Le ministre Amadou Ba exprime sa ”vive indignation” suite à la destruction d’une mosaïque murale à Thiès
Le ministre Amadou Ba exprime sa ”vive indignation” suite à la destruction d’une mosaïque murale à Thiès

SENEGAL-CULTURE

Dakar, 6 janv (APS) – Le ministre de la Culture, de l’Artisanat et du Tourisme a exprimé, mardi, sa ”vive indignation” et annoncé avoir saisi le maire Babacar Diop pour des explications suite à la destruction d’une œuvre d’art en mosaïque de l’artiste peintre sénégalais Papa Ibra Tall (1935-2015), à la Place de France, à Thiès.

”J’exprime ma vive indignation face à cet acte, qui porte atteinte à l’intégrité du patrimoine artistique et à l’héritage laissé par l’un des plus illustres créateurs sénégalais’’, a déploré Amadou Ba dans un communiqué rendu public mardi.

Pour faire la lumière sur cette affaire, le ministre a annoncé la saisie officielle du maire de la ville de Thiès, afin de solliciter toutes les informations utiles sur les motifs, les conditions et le cadre décisionnel ayant conduit à la destruction de ladite œuvre.

La mosaïque en question, réalisée par le grand Maître Papa Ibra Tall, une figure emblématique et pionnier de l’art moderne sénégalais, constitue un élément majeur du patrimoine artistique national et un témoignage précieux de la mémoire culturelle de notre pays, a souligné Amadou Ba dans le texte.

Il a rappelé dans le même temps que toute intervention affectant une œuvre d’art ou un bien culturel, notamment dans l’espace public, doit impérativement se faire dans le respect des textes en vigueur et en concertation avec les services compétents de l’État.

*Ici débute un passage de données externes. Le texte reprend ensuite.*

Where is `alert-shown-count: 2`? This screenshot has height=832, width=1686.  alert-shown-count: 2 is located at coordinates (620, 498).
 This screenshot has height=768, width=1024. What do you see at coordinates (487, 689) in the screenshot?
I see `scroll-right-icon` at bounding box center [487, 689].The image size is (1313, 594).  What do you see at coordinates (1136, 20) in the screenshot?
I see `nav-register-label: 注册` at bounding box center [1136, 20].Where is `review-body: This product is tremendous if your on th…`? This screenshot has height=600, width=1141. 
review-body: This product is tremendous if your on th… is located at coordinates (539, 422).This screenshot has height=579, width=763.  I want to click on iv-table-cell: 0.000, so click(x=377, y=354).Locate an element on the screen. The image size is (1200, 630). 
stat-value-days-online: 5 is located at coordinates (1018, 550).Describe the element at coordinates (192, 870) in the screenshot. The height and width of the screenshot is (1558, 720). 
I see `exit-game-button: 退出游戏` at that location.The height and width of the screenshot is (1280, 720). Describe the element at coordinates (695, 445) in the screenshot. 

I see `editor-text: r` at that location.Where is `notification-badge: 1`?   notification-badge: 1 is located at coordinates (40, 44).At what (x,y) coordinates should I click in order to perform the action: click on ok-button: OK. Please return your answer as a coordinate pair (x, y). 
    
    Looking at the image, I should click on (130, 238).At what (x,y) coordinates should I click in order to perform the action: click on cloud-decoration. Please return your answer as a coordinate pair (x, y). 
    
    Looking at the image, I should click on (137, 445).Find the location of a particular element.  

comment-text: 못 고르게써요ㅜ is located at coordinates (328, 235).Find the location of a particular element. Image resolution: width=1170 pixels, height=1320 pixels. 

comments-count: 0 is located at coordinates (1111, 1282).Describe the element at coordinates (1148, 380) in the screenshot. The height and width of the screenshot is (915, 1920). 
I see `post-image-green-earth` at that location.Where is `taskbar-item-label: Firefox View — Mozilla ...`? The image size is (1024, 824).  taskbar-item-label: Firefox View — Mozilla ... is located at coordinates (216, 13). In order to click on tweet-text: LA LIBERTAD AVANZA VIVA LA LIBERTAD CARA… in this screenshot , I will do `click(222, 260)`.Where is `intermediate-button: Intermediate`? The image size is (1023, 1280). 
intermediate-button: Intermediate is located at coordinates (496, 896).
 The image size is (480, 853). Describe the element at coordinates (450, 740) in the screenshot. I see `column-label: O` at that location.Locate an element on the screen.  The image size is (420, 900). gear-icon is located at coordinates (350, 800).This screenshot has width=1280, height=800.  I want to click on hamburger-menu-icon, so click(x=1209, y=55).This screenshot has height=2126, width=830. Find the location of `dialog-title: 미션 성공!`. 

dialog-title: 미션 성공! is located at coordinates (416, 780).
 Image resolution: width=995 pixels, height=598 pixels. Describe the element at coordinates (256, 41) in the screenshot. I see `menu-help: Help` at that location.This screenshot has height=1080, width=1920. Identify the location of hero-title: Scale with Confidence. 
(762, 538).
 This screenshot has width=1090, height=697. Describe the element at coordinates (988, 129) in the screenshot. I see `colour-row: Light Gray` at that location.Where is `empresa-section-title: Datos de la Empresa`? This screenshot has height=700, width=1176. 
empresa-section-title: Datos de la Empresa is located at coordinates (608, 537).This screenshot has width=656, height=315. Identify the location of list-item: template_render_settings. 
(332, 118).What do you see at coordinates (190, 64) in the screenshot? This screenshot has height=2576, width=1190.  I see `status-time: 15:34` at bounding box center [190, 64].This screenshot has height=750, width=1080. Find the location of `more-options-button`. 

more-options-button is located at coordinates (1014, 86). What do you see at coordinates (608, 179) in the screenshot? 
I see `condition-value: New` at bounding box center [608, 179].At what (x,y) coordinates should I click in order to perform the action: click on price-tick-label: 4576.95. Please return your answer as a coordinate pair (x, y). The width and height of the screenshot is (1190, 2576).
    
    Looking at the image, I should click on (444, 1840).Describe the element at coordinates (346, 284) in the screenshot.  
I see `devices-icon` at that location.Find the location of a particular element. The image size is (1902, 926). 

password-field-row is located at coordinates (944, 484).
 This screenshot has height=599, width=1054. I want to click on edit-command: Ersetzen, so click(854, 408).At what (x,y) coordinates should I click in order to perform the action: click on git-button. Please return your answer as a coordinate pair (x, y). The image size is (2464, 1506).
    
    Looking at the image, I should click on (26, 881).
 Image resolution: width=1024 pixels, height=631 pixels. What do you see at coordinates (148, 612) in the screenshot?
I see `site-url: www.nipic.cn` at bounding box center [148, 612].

‘’La préservation des œuvres d’art dans l’espace public relève d’une responsabilité collective, en particulier des autorités publiques, et s’inscrit dans les principes de sauvegarde, de transmission et de valorisation de notre patrimoine culturel’’, a-t-il réitéré. 

Papa Ibra Tall était un artiste influent dans la politique culturelle du Sénégal, à l’époque du président Léopold Senghor et a contribué à la mise en œuvre de l’école de Dakar, un mouvement artistique et philosophique conçu après la décolonisation.

Ayant étudié en France et séjourné aux Etats-Unis, où il a rencontré le musicien de jazz John Coltrane et l’activiste Malcolm X, l’artiste touche-à-tout est beaucoup mieux connu dans le milieu de la tapisserie, notamment à travers la manufacture nationale créée par le premier président sénégalais en 1966. Ses œuvres décorent des lieux emblématiques au Sénégal et ailleurs, comme le palais de la République, le siège de l’Organisation des Nations unies, entre autres sites.

Dans son communiqué, le ministre de la Culture, de l’Artisanat et du Tourisme a réaffirmé ”l’engagement constant du gouvernement du Sénégal à protéger les artistes, à sauvegarder les œuvres majeures de la création nationale et à promouvoir une gouvernance culturelle respectueuse de notre histoire, de nos valeurs et de notre identité”.